Digital colonialism: nothing new since last century?

What you are about to read is a file that I recently recovered from an old folder I had forgotten. In and by itself, it contains nothing new, only things that I and others (often better than me) have already explained providing plenty of details. The main, if not only interest of the short rant below is the simple fact that almost everything I wrote really looks like as a still accurate and (as of early 2011) just written description of Information Technology inside and for Public Administration. Even if I wrote that file on… July 28th, 2000 (you’ll note I say “Liras” instead of “Euro”). Maybe the only part I’d write differently today is the first bullet of the final list. I leave any conclusion and comment to the readers.

Digital Colonialism

The market of software for everyday use (operating systems, office suites, graphic/photo processing) is a de-facto monopoly, controlled by a very small number of foreign multinationals. This is a serious menace both for our economy and for the right to education.

Every year, public administrations and private businesses send billions abroad, to pay for overfeatured, buggy and virus-prone software programs.

Thanks to tenths of never used functions, every version of these programs forces us to throw away computers that are still working perfectly and buy new, more powerful ones. All these costs are eventually paid by consumers/taxpayers. Mortgages, pizzas and birth certificates are more expensive than they could be because the providers of all these goods or services spend in hardware and software much more than it is necessary, and (have to) pass these extra costs to their customers.

Since they’re black boxes produced elsewhere, these programs heavily limit the possibility of making local versions, adapted to the actual needs of each single business or administration. In other words, by being black boxes these programs limit both the productivity of their users and the opportunities to create local jobs in the ICT sector.

There is also another, more serious danger.
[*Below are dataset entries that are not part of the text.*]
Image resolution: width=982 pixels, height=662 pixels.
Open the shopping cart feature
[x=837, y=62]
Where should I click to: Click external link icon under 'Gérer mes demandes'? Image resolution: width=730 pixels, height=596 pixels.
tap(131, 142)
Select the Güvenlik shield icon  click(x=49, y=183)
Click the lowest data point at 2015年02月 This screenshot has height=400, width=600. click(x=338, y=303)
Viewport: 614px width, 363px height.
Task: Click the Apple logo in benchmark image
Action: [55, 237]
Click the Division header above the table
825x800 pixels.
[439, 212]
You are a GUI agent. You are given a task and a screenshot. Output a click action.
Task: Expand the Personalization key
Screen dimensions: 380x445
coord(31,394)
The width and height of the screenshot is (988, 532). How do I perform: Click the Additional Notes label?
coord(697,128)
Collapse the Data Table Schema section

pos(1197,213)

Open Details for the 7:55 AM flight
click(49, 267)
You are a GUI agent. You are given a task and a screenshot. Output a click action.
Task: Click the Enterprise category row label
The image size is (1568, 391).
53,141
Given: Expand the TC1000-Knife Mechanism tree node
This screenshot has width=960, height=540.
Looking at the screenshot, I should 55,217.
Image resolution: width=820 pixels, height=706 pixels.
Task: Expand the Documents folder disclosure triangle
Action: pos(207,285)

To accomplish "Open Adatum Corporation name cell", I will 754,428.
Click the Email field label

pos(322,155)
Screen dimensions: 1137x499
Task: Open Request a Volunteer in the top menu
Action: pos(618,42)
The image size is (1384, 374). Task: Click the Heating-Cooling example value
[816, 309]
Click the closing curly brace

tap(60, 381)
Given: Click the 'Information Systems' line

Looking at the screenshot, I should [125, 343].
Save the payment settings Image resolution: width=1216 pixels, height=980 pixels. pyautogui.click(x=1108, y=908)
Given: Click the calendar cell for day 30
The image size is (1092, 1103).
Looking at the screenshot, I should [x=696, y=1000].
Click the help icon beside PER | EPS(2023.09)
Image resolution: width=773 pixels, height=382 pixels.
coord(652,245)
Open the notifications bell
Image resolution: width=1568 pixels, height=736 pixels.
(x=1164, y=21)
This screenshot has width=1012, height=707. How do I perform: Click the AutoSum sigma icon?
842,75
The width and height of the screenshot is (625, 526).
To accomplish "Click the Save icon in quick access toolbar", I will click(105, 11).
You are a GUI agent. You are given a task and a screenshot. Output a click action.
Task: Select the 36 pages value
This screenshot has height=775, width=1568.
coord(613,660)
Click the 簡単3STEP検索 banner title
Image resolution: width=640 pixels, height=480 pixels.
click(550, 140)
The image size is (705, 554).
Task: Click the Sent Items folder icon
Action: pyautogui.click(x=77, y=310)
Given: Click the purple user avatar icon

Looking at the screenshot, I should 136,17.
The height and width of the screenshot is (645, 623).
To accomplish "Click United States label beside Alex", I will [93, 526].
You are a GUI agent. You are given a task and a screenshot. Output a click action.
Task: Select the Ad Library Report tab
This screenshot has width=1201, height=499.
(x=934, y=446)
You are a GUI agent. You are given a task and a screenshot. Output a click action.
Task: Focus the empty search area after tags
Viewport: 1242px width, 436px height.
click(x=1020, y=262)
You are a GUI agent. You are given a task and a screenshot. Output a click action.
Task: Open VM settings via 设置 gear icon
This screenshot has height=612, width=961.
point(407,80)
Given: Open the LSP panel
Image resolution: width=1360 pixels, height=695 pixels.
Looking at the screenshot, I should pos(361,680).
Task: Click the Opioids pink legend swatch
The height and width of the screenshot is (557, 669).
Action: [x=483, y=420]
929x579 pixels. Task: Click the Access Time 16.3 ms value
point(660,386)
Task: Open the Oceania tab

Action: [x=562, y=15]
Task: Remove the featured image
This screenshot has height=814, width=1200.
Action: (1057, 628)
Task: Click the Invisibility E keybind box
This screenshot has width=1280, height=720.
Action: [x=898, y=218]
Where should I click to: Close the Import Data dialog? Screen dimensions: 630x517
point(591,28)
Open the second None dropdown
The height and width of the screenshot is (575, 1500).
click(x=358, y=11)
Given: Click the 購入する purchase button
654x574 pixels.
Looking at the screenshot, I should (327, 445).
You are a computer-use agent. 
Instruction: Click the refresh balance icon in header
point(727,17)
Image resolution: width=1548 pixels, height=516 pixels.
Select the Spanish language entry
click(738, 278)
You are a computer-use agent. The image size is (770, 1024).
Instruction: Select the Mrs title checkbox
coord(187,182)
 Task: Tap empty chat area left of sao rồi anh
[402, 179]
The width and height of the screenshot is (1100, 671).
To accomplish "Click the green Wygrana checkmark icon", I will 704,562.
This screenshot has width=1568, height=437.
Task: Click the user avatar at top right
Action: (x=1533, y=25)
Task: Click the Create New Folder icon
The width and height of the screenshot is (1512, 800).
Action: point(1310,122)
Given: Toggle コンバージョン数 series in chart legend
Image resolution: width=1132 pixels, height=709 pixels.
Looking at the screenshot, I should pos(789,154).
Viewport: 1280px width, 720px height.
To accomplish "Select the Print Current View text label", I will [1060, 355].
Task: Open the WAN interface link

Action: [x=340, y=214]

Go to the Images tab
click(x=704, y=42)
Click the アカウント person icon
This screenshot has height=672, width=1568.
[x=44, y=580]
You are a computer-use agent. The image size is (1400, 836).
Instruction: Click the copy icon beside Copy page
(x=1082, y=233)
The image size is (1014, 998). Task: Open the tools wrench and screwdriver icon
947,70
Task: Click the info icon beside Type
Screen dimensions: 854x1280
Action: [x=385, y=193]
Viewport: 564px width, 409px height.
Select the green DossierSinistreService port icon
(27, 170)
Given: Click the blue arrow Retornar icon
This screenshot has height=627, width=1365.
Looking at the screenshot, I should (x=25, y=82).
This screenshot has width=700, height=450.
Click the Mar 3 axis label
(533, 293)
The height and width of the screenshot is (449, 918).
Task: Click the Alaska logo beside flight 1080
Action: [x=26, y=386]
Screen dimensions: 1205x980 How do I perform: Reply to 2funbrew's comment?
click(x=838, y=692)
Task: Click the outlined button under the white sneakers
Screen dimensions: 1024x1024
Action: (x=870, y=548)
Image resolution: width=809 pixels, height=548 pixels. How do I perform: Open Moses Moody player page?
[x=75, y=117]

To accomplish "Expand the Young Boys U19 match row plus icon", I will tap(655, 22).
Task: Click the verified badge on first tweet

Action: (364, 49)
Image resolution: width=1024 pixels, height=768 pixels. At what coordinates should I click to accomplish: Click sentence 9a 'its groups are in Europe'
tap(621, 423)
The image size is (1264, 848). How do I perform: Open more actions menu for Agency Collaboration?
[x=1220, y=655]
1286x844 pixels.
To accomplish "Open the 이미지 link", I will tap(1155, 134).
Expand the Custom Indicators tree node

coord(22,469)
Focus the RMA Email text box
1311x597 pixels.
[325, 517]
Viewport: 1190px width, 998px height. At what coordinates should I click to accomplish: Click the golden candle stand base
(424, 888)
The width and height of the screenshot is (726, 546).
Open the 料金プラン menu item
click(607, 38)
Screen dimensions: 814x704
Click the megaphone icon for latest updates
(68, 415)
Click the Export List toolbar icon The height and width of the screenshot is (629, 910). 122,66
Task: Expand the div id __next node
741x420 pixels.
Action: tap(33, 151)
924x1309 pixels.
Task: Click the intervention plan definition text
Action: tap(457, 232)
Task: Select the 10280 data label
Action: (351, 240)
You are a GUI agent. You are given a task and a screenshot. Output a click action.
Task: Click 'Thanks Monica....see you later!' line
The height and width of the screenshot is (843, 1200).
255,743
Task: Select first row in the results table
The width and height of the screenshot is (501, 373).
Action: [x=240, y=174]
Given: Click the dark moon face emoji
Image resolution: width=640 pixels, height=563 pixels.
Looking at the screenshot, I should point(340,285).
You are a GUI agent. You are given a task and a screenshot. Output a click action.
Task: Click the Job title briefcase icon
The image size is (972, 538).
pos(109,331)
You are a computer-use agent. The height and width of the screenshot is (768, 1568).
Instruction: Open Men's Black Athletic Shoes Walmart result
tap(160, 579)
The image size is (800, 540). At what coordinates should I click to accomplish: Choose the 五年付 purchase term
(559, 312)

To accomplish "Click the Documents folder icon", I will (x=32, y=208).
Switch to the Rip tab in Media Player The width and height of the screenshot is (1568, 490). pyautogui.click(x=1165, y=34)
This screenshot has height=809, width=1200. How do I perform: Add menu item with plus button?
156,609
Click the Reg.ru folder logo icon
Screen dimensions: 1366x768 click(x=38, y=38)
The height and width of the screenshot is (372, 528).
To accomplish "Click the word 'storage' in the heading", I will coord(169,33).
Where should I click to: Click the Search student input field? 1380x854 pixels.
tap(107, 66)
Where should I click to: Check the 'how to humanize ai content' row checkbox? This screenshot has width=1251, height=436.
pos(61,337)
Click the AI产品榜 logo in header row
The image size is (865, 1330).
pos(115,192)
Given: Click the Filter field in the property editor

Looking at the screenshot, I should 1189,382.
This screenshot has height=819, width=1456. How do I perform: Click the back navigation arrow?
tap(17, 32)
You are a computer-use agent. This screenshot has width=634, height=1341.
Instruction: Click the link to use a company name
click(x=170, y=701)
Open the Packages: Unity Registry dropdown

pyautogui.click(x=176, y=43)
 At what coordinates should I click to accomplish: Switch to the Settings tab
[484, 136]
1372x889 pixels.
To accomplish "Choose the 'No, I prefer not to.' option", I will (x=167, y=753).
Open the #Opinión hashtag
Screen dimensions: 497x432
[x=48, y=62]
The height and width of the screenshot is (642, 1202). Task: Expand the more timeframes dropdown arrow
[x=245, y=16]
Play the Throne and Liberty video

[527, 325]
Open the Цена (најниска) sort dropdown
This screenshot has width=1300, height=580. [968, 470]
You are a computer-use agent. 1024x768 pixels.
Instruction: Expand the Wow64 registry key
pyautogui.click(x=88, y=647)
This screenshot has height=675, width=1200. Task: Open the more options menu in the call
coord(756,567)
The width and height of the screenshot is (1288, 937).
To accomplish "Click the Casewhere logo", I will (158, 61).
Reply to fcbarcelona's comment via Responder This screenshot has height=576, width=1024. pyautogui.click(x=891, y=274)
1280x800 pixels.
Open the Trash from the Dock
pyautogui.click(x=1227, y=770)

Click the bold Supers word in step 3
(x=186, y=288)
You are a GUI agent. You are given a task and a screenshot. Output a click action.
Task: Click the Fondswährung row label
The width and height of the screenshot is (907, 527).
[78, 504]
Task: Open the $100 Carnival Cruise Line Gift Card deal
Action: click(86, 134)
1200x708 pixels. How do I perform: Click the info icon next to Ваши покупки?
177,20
Software suppliers change very often the format of the files produced by their programs, deliberately making each version more or less incompatile with the previous ones, in order to make more money. This means that:

  • in order to read a document created with the last word processor released on the market, one should dump the previous version of the same software and pay again

  • millions of documents, Court acts, law texts and so on… disappear. How many of the people who wrote their graduation paper with a computer more than five years ago would still be able to read it on a new computer?

  • the poor child who, until today, would have only needed pen and paper to succeed is discriminated against, by his or her (public) school, if the latter produces CDROMs and courseware that are accessible only by spending a few million Liras

The solution? The so called “Free, Open Source Software”, that is operating systems and programs that, like Linux, are jointly developed by programmers from every part of the world, and can be always used without license costs. Today this software is not only much more stable and efficient than commercial products, but also equally easy to use, and by its own nature immune from the problems just described.

It is necessary that:

  • Every Public Administration is forced by law to install and use only Free/Open Source Software, starting from the operating system, except in those few cases where software of this type doesn’t exist.

  • Every Public Administration (starting from public schools) is forced by law to release and accept only electronic documents written in public, open file formats.

Other countries, like Mexico or France, have already started to rebel against digital colonialism. Why there is no Italian party, union or public administration doing the same?